*** Opening Provided records ***

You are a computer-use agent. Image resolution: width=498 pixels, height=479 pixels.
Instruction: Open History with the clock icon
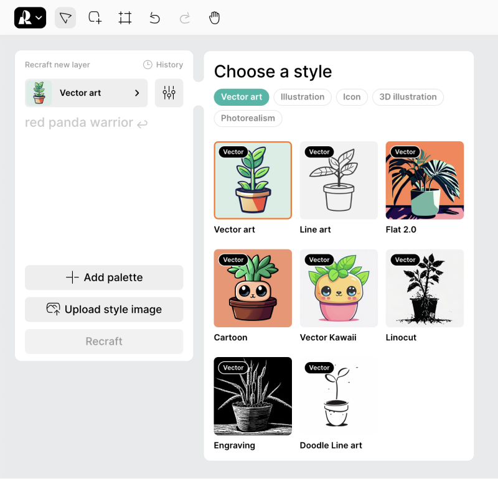tap(163, 65)
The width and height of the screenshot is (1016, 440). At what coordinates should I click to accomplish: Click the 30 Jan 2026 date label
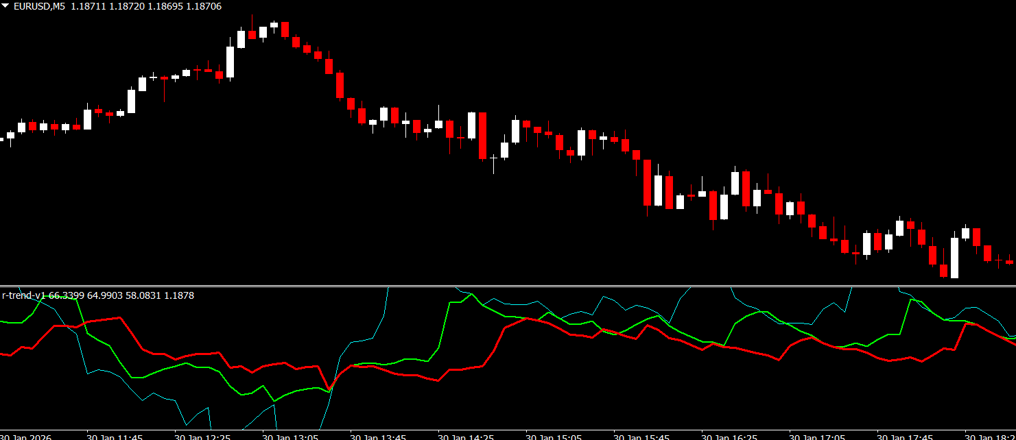click(25, 436)
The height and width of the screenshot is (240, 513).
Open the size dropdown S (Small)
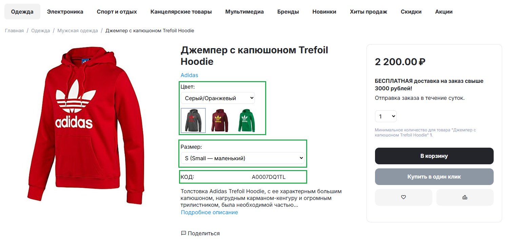click(x=242, y=158)
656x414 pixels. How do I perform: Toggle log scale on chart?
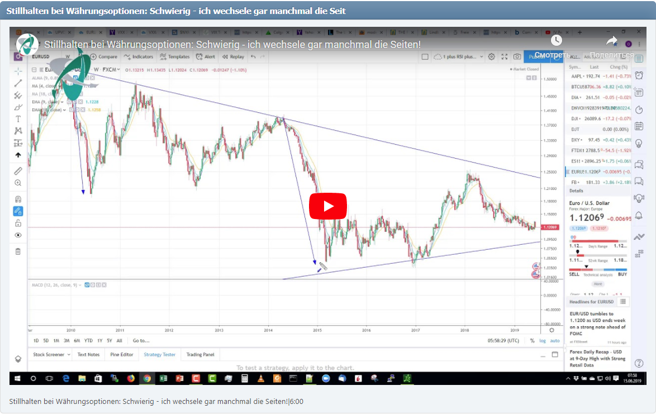[x=543, y=340]
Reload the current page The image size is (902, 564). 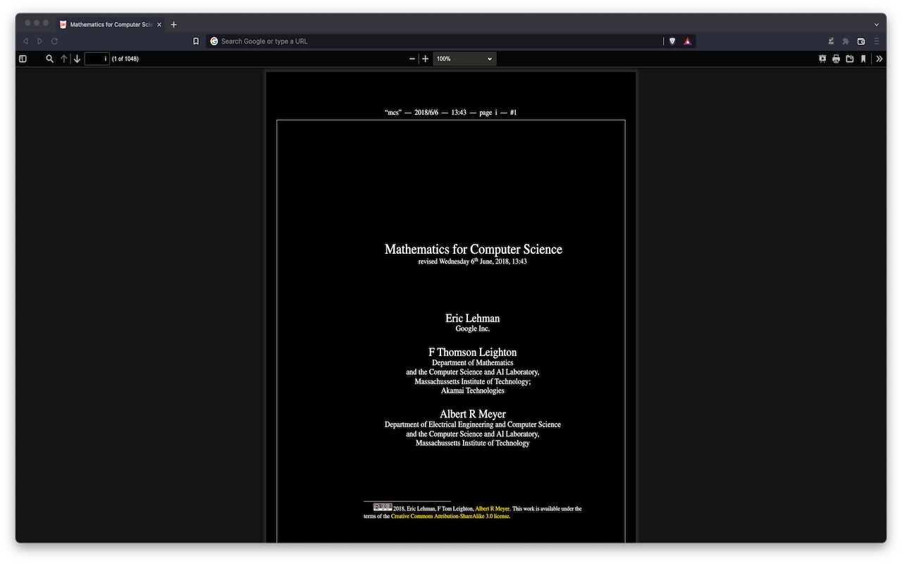54,41
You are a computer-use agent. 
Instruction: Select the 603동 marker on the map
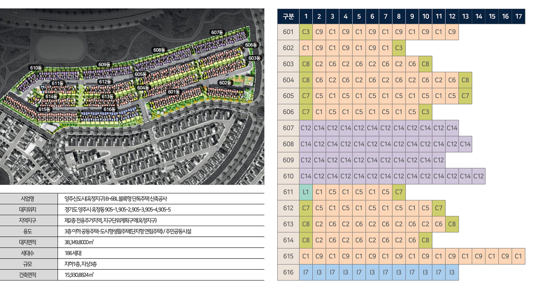pos(254,58)
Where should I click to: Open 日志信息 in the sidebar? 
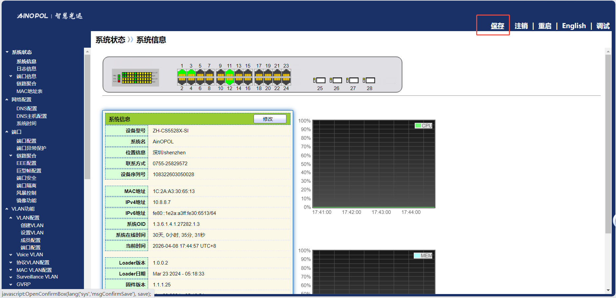pos(26,69)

*** Closing Provided records ***

| About this exercise |
In the records above, collect each line with "agent".

| Your response |
You are a computer-use agent. Image resolution: width=498 pixels, height=479 pixels.
You are a computer-use agent. 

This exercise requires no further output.